The History of Beef jerky

History of Beef Jerky
  • Jerky was first introduced by the South American (Peru) native tribe called the Quechua (originally part of the ancient Inca Empire) as early as 1550. The product was known as Ch'arki.


  • The Indians and early settlers made jerky primarily from deer, elk or buffalo using salt (to prevent spoilage) and whatever spices they had. The meat was dried (cured) primarily in the sun. When the Spanish picked it up, the name eventually became known as Charqui. 


  • North American Pioneers further evolved the process. Folks who ate jerky were generally Explorers, Cowboys, and Native Americans. The simplest method for drying meat was to string it on ropes and then hang it on the outside of the wagon cover ("hang up method"). It would soak up the hot sun for two or three days until it was cured; then it was packed in bags and stored for future use.


  • Today Jerky is produced from thin strips of meat (beef, pork, lamb, venison, poultry, etc.) dehydrated and smoked via smokehouses, then vacuum-packed.

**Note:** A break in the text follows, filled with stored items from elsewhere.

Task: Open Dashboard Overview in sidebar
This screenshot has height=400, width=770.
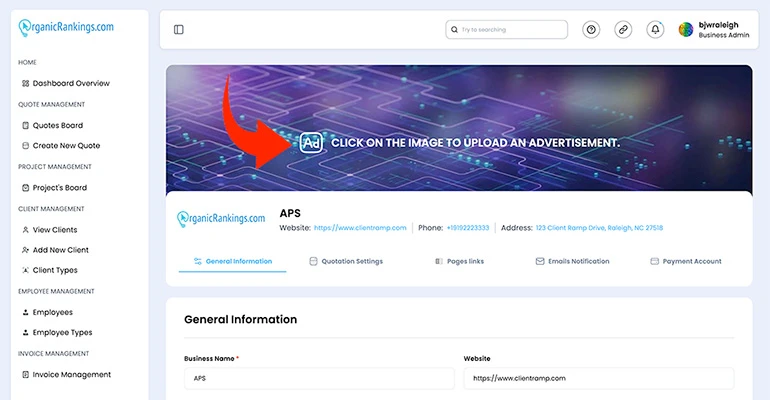Action: 70,83
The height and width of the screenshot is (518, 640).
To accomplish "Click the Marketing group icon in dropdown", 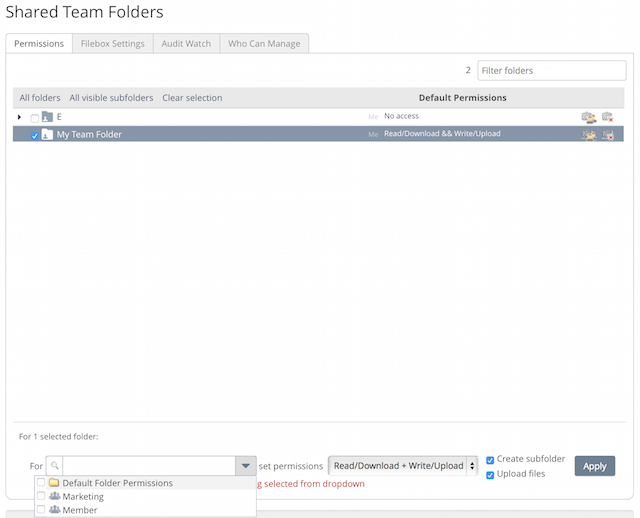I will point(54,496).
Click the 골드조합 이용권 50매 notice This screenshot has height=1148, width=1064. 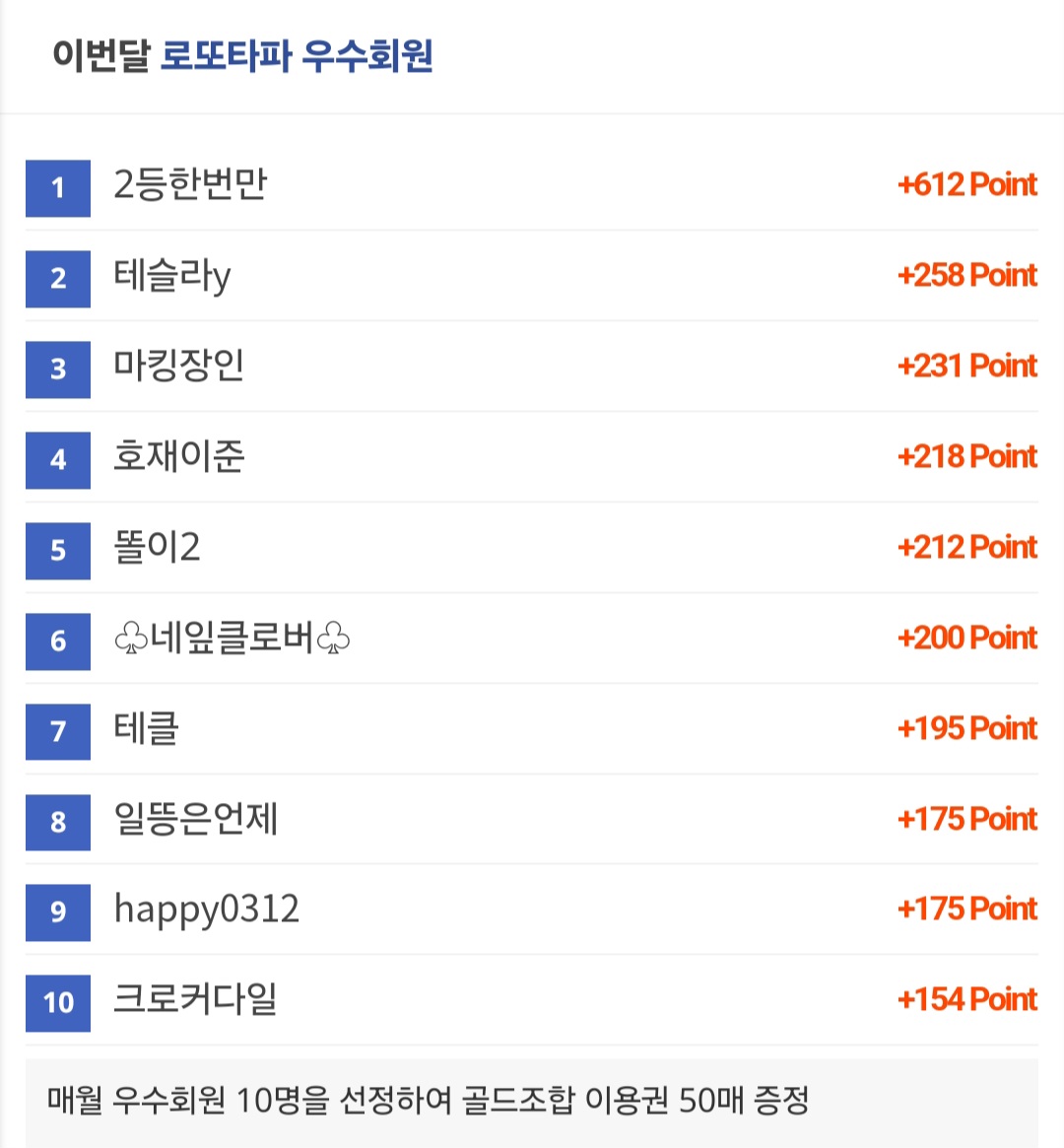(x=429, y=1100)
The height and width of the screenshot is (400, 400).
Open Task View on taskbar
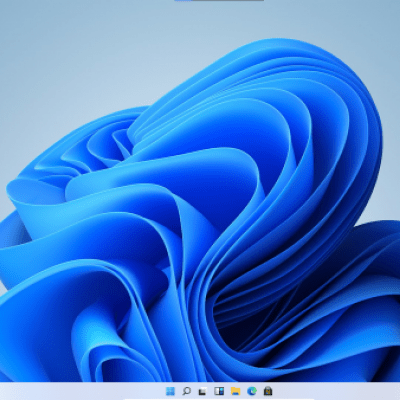tap(203, 391)
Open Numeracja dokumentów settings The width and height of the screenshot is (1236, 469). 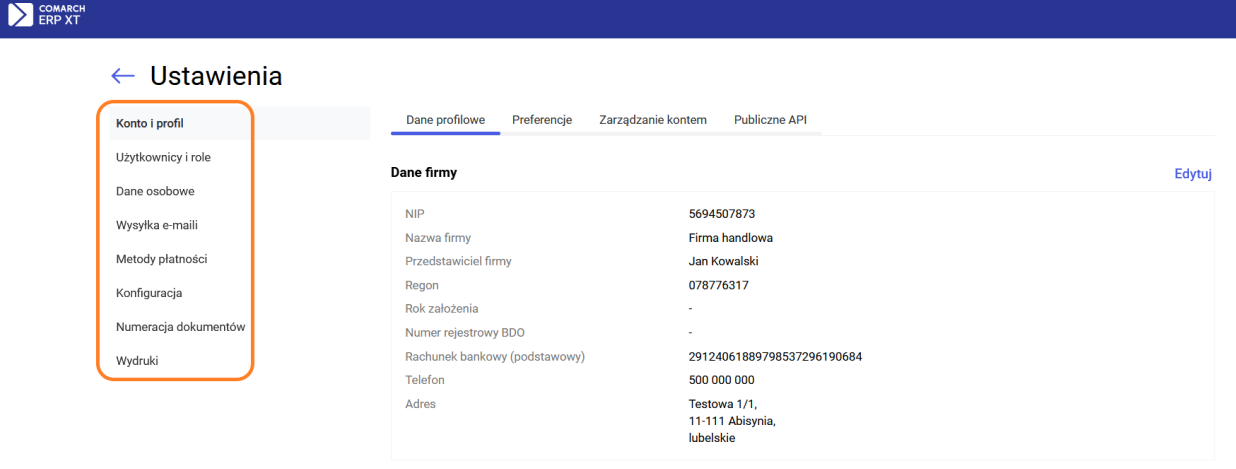coord(180,327)

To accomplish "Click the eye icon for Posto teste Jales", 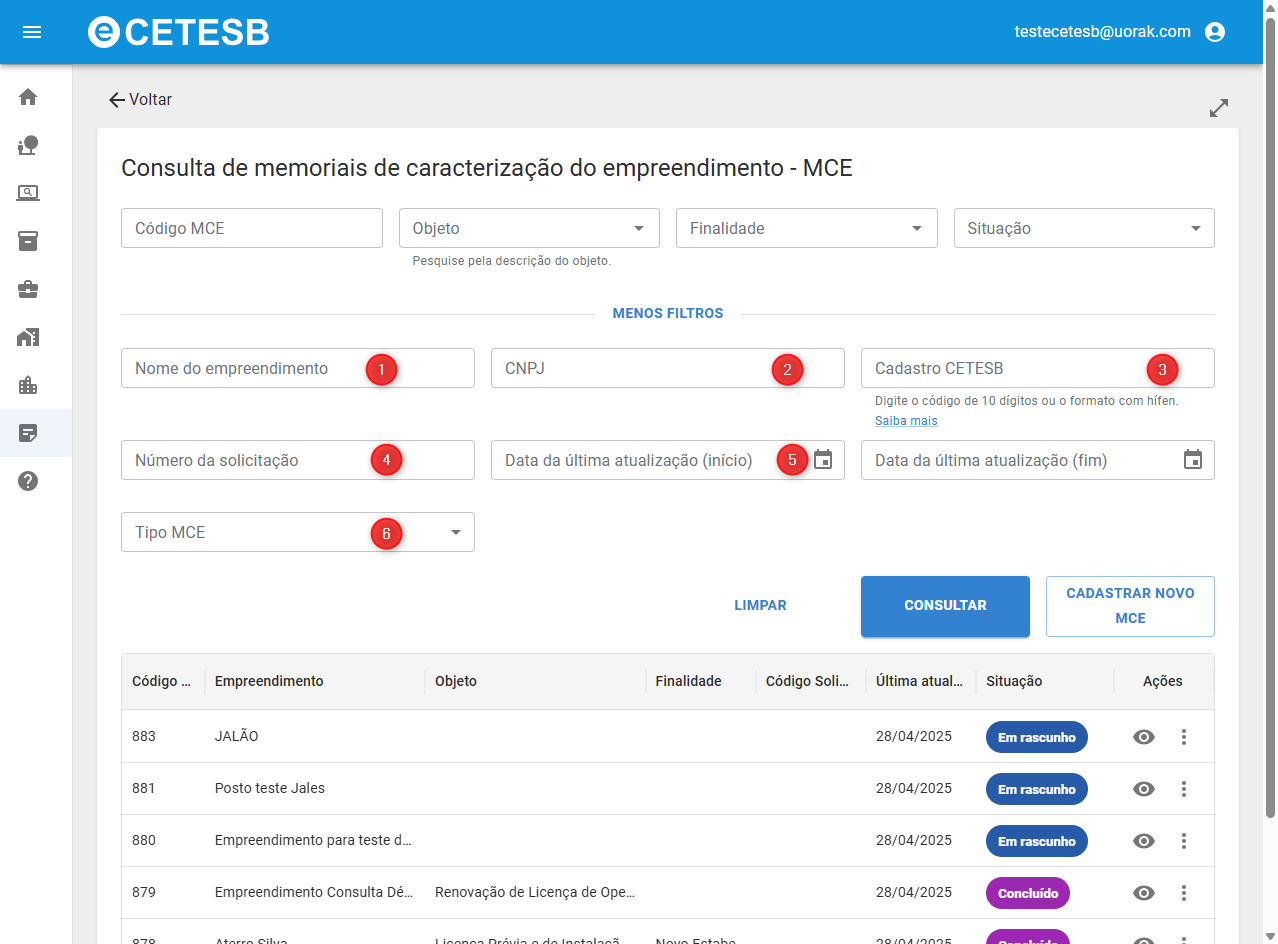I will click(x=1144, y=789).
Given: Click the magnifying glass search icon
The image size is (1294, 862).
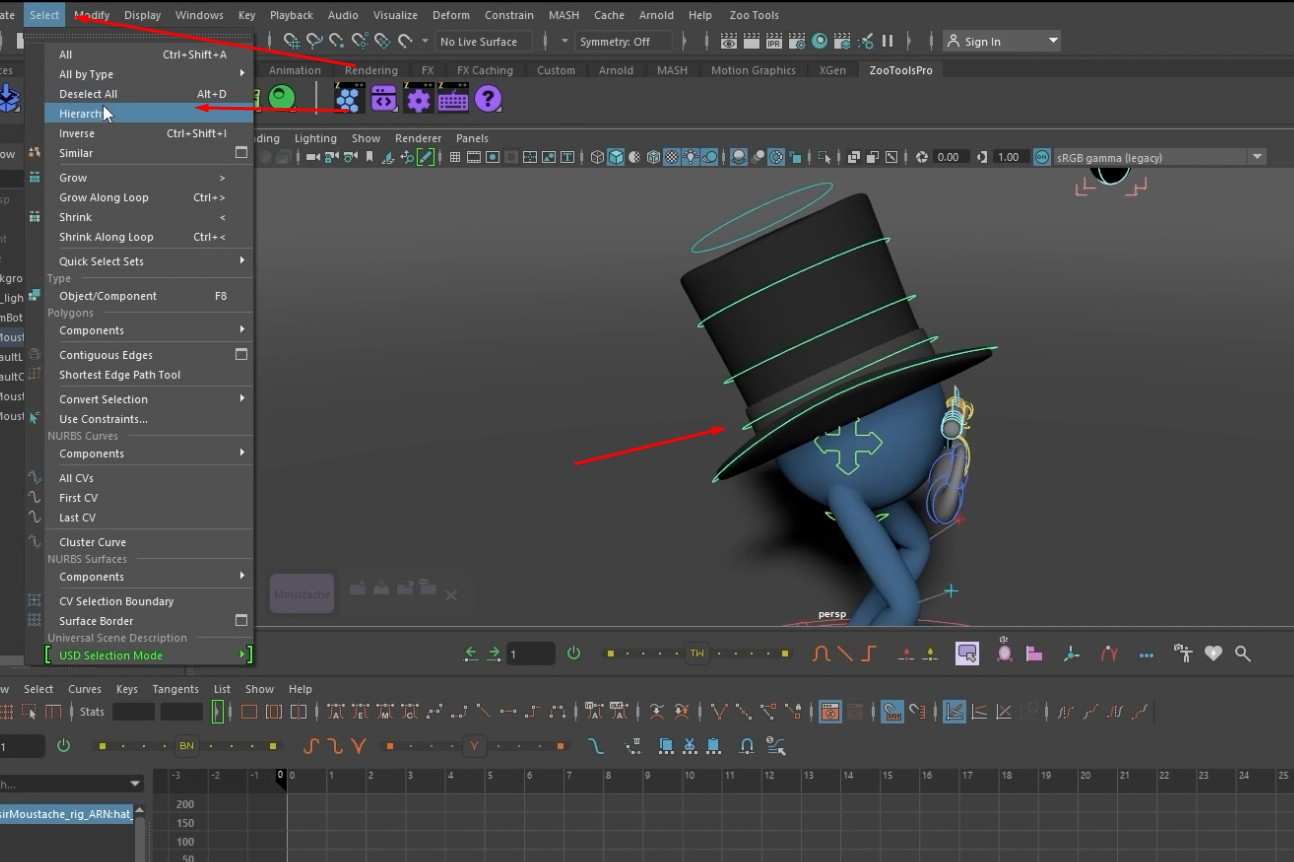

  • Contrary to popular belief, Beef jerky is actually a healthy snack. It is an excellent source of protein, low in fat and calories, and has minimal carbohydrates per serving. It is a no mess snack, great for lunches, hiking, camping, & those long trips when in need of a snack! Jerky also has a long shelf life when vacuum-sealed, which makes it perfect for family preparedness kits.